HHS selects nearly 200 physician practices and 17 payers to participate in the Medicare arm of the Oncology Care Model, which will offer participants performance-based payments for episodes of care related to chemotherapy administration, and monthly care management payment for each Medicare beneficiary. The five-year program, which kicks off July 1, will be an Advanced Alternative Payment Model under the proposed MACRA Quality Payment Program. “The Oncology Care Model encourages greater collaboration and information sharing so that cancer patients get the care they need,” said HHS Secretary Sylvia Burwell. “This patient-centered care model furthers the goal of the Vice President’s Cancer Moonshot to improve coordination, care, and outcomes while spending dollars more wisely.” Her announcement was made during the first Cancer Moonshot Summit in Washington, DC.
July 13 (Wednesday) 1:00 ET. “Why Risk It? Readmissions Before They Happen.” Sponsored by Medicity. Presenter: Adam Bell, RN, senior clinical consultant, Medicity. Readmissions generate a staggering $41.3 billion in additional hospital costs each year, and many occur for reasons that could have been avoided. Without a clear way to proactively identify admitted patients with the highest risk of readmission, hospitals face major revenue losses and CMS penalties. Join this webinar to discover how to unlock the potential of patient data with intelligence to predict which admitted patients are at high risk for readmission.
Yesterday’s webinar by West Healthcare Practice drew nearly 500 registrants and will no doubt generate many YouTube page views after the fact. Lots of readers are apparently interested in what Henry Ford is doing with contact centers. Those with shorter attention spans can check out the tweet recap here.
Acquisitions, Funding, Business, and Stock
IHealth secures an undisclosed amount of funding from Fulcrum Equity Partners. The consulting firm, which acquired RCM vendor DNA Healthcare just over a month ago, will use the cash infusion to ramp up service-line development, expand its customer base, and plan for future acquisitions.
Definitive Healthcare acquires Atlanta-based market intelligence company Billian’s HealthData for an undisclosed sum. It’s the second acquisition for the Natick, MA-based company this year; it acquired The Max database of healthcare providers from US Lifeline in January.

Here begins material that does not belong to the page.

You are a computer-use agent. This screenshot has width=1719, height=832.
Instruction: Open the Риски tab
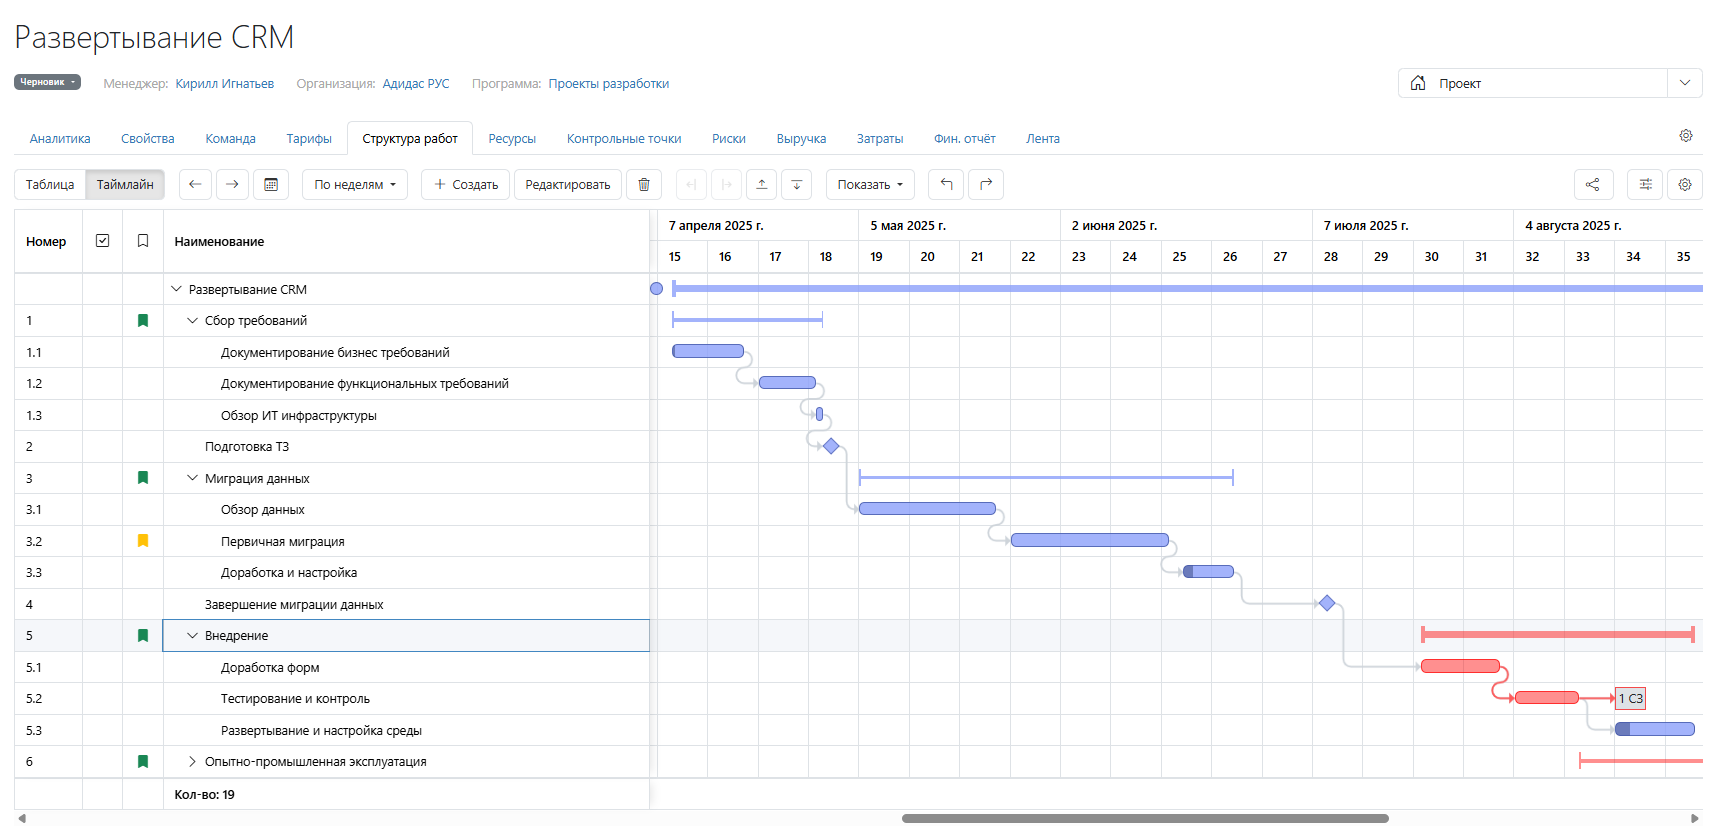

Announcements and Implementations
DocGraph announces during the Cancer Moonshot Summit that it will release an open cancer dataset that includes information on nearly 1 million Medicare cancer patients and over 10 million claims. The –based company will work with analytics business CareSet Systems to develop challenges that will prompt researchers and digital health companies to discover actionable insights from the data.
Health record aggregator MediPortal joins the National Association for Trusted Exchange (NATE) ahead of its official launch this later this summer.
GoHealth Urgent Care selects Orion Health’s Rhapsody Integration Engine to more effectively connect with its growing network of health system partners. The chain of clinics operates 23 centers in New York City and 14 in Portland. It plans to open its first urgent care facility in San Francisco later this summer.
The local paper publishes a humorous look at what a trip to the office of “Dr. Trump” would look like: “The problem with modern medicine is doctors want too much information,” the hypothetical doctor explains. “It’s kind of like the IRS when they audit me each year. They want too much information. So my medical practice is based on fewer patient facts and less information. I focus on the person. I am the anti-establishment doctor and I’m great.”
A local staffing agency is still struggling to fill the now infamous physician vacancy at a remote practice in New Zealand. The job listing, which has generated hundreds of “trash applications,” gained notoriety earlier this year thanks to its $400,000 starting salary and pleas for its fulfillment from one of two resident physicians, both of whom are desperate to retire but don’t want to leave their 600 patients in the lurch.
Motherboard compiles a list of criminal activities hackers could engage in with stolen healthcare records:
- Medical insurance fraud.
- Pose as a doctor to lure patients into giving away more personal data.
- Apply for credit using the names of victims.
- Steal a victim’s tax refund.
- Purchase a mobile phone in a victim’s name.